中外製薬 遺伝子治療薬「エレビジス点滴静注」で致死的急性肝不全2例をロシュが報告 試験投与を中断
公開日時 2025/06/17 04:52
中外製薬は6月16日、スイス・ロシュ社が同社の遺伝子治療薬「エレビジス点滴静注」(一般名:デランジストロゲン モキセパルボベク)で致死的な急性肝不全2例を報告したと発表した。歩行不能のデュシェンヌ型筋ジストロフィー(DMD)患者への投与症例を再評価したもの。ロシュ社は直ちに歩行不能なDMD患者への投与を中止すると発表。これを受け中外製薬も、国内で実施中の歩行不能なDMD患者を対象とした臨床試験への投与を中断する方針を明らかにした。

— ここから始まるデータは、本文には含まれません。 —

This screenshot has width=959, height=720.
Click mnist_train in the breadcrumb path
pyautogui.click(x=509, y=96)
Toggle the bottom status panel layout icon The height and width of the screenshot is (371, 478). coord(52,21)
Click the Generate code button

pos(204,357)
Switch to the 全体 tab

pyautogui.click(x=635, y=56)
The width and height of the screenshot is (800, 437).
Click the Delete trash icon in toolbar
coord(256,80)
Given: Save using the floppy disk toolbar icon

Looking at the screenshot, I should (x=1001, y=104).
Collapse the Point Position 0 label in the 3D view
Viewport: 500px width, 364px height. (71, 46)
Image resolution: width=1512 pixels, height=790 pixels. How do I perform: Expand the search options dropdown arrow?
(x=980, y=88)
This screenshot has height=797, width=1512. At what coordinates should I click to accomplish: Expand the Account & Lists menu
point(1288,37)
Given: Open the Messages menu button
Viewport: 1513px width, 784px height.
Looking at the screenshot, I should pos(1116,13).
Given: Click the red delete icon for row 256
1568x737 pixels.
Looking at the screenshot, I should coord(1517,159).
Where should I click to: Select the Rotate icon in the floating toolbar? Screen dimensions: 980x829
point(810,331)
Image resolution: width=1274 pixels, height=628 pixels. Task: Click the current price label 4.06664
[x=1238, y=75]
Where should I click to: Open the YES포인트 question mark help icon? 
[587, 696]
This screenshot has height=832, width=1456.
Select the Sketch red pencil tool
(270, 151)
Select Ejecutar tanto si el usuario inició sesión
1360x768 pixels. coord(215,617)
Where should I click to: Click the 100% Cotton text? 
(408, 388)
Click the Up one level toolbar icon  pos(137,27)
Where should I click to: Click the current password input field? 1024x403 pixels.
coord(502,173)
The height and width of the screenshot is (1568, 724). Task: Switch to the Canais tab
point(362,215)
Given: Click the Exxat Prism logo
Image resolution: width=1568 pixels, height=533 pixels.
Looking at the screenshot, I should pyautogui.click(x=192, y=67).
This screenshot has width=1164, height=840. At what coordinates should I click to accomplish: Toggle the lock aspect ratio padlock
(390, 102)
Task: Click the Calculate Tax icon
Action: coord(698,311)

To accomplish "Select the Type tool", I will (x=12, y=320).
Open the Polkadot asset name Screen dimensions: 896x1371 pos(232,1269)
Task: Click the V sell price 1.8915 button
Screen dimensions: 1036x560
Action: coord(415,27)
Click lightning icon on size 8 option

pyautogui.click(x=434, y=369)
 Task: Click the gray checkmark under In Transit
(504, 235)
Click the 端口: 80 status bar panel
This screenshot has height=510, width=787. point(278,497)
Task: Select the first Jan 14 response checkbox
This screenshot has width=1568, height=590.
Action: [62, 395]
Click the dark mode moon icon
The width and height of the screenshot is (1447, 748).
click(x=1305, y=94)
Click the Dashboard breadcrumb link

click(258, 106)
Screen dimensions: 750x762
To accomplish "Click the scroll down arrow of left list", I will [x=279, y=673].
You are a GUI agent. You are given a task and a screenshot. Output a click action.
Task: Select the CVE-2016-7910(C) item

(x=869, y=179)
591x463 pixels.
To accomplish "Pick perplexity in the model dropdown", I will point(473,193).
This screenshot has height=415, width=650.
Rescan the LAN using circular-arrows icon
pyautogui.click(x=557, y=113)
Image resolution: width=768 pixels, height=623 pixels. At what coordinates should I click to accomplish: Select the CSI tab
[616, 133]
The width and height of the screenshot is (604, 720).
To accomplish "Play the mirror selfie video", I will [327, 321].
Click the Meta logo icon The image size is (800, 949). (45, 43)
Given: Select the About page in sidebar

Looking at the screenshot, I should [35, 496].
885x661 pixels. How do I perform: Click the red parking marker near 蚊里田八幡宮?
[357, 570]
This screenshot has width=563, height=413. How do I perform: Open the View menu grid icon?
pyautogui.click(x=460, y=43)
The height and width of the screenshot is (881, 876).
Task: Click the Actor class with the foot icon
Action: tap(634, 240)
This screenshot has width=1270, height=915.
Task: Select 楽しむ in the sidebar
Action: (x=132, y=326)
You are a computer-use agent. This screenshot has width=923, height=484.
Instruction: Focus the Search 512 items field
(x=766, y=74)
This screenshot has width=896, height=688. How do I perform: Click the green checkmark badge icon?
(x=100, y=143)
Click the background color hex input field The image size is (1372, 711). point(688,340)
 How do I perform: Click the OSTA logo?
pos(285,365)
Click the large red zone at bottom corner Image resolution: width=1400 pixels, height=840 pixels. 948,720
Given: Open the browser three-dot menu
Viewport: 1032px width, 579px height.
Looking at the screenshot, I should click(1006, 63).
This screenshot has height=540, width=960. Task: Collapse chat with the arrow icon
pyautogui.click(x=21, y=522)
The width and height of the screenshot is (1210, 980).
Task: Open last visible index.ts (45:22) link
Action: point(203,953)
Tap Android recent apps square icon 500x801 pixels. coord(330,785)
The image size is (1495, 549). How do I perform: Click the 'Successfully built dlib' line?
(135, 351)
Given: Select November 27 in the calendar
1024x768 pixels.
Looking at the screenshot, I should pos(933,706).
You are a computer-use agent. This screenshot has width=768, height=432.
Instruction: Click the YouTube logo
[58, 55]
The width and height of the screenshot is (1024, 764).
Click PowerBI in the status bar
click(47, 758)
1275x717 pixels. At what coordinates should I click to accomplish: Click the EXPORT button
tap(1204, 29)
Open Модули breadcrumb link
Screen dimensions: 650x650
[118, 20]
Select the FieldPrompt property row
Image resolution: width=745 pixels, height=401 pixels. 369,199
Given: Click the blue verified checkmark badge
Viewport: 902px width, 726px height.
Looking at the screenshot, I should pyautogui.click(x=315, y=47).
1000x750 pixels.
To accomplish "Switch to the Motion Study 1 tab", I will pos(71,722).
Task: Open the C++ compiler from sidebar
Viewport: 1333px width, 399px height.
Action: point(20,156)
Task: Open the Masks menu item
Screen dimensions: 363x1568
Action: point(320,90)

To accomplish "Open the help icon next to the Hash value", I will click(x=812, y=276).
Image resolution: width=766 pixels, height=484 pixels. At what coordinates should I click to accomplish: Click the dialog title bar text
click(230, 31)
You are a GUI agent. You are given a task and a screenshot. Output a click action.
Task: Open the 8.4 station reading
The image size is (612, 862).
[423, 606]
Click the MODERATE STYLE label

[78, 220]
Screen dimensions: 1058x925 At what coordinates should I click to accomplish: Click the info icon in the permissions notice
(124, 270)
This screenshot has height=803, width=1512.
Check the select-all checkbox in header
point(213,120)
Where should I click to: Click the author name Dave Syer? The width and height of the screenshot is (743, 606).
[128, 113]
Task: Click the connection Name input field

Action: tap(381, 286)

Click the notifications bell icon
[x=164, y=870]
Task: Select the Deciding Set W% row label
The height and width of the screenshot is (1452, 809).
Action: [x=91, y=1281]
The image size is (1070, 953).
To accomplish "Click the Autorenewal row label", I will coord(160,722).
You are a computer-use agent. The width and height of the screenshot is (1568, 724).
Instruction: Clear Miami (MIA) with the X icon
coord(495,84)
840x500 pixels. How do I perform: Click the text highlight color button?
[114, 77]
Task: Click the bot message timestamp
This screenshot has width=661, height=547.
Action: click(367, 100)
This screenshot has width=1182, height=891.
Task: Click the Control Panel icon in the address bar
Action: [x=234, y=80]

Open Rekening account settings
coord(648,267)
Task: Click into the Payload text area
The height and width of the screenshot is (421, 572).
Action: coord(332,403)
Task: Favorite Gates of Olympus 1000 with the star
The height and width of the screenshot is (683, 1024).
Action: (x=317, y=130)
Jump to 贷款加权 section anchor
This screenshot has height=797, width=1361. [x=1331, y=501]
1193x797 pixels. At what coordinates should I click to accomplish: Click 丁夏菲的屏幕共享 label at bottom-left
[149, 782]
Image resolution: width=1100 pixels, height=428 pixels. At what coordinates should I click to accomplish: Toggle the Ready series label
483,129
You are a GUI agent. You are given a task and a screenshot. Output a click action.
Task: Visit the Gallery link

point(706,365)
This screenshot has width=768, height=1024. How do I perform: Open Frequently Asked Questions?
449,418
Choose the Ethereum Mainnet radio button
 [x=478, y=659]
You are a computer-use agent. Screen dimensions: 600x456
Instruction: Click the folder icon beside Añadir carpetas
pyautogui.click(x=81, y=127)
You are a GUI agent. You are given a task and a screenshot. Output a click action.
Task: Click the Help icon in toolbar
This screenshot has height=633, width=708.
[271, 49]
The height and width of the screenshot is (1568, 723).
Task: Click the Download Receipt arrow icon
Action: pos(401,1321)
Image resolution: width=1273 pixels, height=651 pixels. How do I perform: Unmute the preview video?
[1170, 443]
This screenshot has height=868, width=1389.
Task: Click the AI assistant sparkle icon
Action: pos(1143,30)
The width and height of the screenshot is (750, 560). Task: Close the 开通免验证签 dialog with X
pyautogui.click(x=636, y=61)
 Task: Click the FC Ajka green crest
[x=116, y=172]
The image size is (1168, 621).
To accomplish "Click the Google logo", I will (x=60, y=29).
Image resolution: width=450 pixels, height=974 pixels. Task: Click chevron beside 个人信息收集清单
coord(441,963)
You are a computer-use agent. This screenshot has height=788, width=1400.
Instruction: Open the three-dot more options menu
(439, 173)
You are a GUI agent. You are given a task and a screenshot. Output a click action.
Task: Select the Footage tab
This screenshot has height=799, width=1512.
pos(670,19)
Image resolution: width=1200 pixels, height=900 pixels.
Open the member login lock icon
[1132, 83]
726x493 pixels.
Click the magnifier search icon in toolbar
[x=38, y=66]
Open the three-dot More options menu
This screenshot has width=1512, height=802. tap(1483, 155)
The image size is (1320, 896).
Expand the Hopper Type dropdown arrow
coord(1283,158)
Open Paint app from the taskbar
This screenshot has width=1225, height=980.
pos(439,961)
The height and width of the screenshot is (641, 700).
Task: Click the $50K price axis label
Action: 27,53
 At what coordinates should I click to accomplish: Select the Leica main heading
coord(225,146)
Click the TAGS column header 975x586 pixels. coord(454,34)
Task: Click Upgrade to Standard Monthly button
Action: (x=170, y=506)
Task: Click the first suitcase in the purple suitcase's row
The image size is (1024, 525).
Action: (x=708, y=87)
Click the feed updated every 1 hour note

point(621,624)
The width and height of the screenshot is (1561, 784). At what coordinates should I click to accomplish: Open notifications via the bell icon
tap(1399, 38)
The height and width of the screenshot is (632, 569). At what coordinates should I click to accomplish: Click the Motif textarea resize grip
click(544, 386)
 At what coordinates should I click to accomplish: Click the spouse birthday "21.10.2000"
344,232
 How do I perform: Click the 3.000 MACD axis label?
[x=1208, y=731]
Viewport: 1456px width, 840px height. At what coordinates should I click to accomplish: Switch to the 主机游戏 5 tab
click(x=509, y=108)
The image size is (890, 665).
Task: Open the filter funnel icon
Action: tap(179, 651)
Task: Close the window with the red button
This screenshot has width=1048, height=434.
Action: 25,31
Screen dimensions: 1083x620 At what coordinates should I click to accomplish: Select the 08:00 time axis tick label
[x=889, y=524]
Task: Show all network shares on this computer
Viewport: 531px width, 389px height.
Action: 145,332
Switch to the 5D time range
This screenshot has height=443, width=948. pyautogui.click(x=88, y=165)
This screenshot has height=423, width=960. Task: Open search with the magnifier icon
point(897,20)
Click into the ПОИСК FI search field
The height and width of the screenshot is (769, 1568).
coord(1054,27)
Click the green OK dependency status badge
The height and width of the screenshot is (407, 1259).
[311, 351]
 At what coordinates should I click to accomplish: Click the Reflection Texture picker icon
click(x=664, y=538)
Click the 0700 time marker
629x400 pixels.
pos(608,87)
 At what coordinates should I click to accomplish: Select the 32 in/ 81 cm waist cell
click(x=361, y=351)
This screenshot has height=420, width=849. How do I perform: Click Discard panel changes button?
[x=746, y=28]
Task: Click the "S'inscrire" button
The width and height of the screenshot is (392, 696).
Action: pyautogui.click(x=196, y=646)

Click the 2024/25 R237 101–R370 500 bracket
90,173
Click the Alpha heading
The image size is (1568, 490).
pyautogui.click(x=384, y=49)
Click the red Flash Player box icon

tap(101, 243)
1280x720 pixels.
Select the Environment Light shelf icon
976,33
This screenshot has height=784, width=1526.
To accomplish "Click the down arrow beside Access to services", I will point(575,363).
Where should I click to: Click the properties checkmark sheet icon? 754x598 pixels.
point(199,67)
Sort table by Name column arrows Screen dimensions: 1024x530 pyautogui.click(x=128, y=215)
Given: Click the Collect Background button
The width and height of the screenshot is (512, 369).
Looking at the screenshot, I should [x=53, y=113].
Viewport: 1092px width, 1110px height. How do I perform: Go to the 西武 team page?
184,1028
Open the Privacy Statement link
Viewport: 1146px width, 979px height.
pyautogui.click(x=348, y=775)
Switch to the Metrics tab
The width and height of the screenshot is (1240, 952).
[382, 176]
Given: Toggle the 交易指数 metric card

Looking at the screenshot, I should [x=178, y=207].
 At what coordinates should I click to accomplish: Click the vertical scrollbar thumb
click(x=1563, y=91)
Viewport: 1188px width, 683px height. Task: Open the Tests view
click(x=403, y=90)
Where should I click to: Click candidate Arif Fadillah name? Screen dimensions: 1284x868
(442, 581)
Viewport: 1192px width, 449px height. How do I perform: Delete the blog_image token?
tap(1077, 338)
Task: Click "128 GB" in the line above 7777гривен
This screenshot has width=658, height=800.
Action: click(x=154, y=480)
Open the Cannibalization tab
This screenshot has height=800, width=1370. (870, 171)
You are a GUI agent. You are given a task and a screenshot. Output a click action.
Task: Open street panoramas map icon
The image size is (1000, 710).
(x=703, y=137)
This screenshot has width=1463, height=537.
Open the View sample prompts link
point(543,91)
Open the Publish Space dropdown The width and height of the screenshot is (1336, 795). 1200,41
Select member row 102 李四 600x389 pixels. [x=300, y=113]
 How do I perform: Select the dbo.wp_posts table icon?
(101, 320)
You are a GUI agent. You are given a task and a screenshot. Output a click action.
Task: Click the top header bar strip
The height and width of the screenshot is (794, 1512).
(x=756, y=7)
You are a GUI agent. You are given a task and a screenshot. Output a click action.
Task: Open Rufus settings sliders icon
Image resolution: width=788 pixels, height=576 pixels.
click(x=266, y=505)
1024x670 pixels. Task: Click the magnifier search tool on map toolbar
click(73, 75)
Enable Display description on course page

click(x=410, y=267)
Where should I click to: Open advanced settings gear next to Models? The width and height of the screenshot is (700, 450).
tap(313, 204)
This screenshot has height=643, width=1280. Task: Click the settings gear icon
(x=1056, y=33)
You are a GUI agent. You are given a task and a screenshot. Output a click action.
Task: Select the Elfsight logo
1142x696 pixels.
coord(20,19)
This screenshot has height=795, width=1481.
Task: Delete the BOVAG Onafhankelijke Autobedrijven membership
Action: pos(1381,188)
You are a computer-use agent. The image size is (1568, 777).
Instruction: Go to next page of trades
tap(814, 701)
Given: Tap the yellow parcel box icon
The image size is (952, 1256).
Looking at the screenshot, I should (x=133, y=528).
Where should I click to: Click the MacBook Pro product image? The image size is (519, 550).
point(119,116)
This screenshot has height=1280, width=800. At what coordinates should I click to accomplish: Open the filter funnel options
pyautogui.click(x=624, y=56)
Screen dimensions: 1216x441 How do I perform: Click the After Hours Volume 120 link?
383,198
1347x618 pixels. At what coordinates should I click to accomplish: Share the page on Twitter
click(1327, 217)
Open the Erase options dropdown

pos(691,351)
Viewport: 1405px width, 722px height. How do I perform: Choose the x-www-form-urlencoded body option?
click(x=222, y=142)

◎年齢に関係なく“歩行不能”なDMD患者への投与を一時停止
ロシュ社の発表(現地6月15日)によると、「徹底的な臨床レビュー後に歩行不能なデュシェンヌ型肝炎患者におけるエレビジス使用のベネフィットとリスクは、致死的な急性肝不全の2例を受けて再評価した」と指摘。この結果を踏まえ、臨床現場においては、年齢に関係なく歩行不能な患者への投与を一時停止し、商業現場では歩行不能な患者への投与を中止する措置を講じた。なお、ロシュ社によると、「“歩行可能”なDMD患者におけるエレビジス治療のベネフィット・リスクは依然として良好で、治療ガイドラインは変更されていない」としている。
◎ロシュ社 ギャラウェイ医学博士「あらゆるリスク軽減のため緊急に取り組んでいる」
ロシュ社の最高医学責任者兼グローバル製品開発責任者のレヴィ・ギャラウェイ医学博士は、「2人の若い男性の死を深く悲しみ、エレビジスの使用に関連するあらゆるリスクを軽減するために緊急に取り組んでいる」と述べ、「歩行不能な患者さんに対するエレビジスの投与を直ちに中止することを推奨した」と強調した。
DMDは、まれな遺伝性の筋萎縮性疾患で、幼少期から急速に進行する。デュシェンヌ型筋ジストロフィーは主に男性に発症し、世界中で男児5000人に1人がデュシェンヌ型筋ジストロフィーを発症するという。患者は、最終的には歩行能力に加え、上肢、肺、心臓の機能を失うこともある。
◎エレビジス 米国価格が約4億8000万円 中医協も注目「価格の妥当性」で意見も
遺伝子治療薬「エレビジス点滴静注」は日本でも、5月13日に“歩行可能”なDMDを対象に厚生労働省より条件及び期限付承認に該当する製造販売承認を取得している。また、米国価格が約4億8000万円と高額なことから、翌14日の中医協総会でも診療・支払各側から保険適応に向けて「価格の妥当性」を求める意見があがるなど、早くも注目されていた。
なお、エレビジスは日本以外に、バーレーン、ブラジル、イスラエル、クウェート、オマーン、カタール、UAEを含むロシュの8つの管轄地域で、DMDの治療薬として規制当局により承認されている。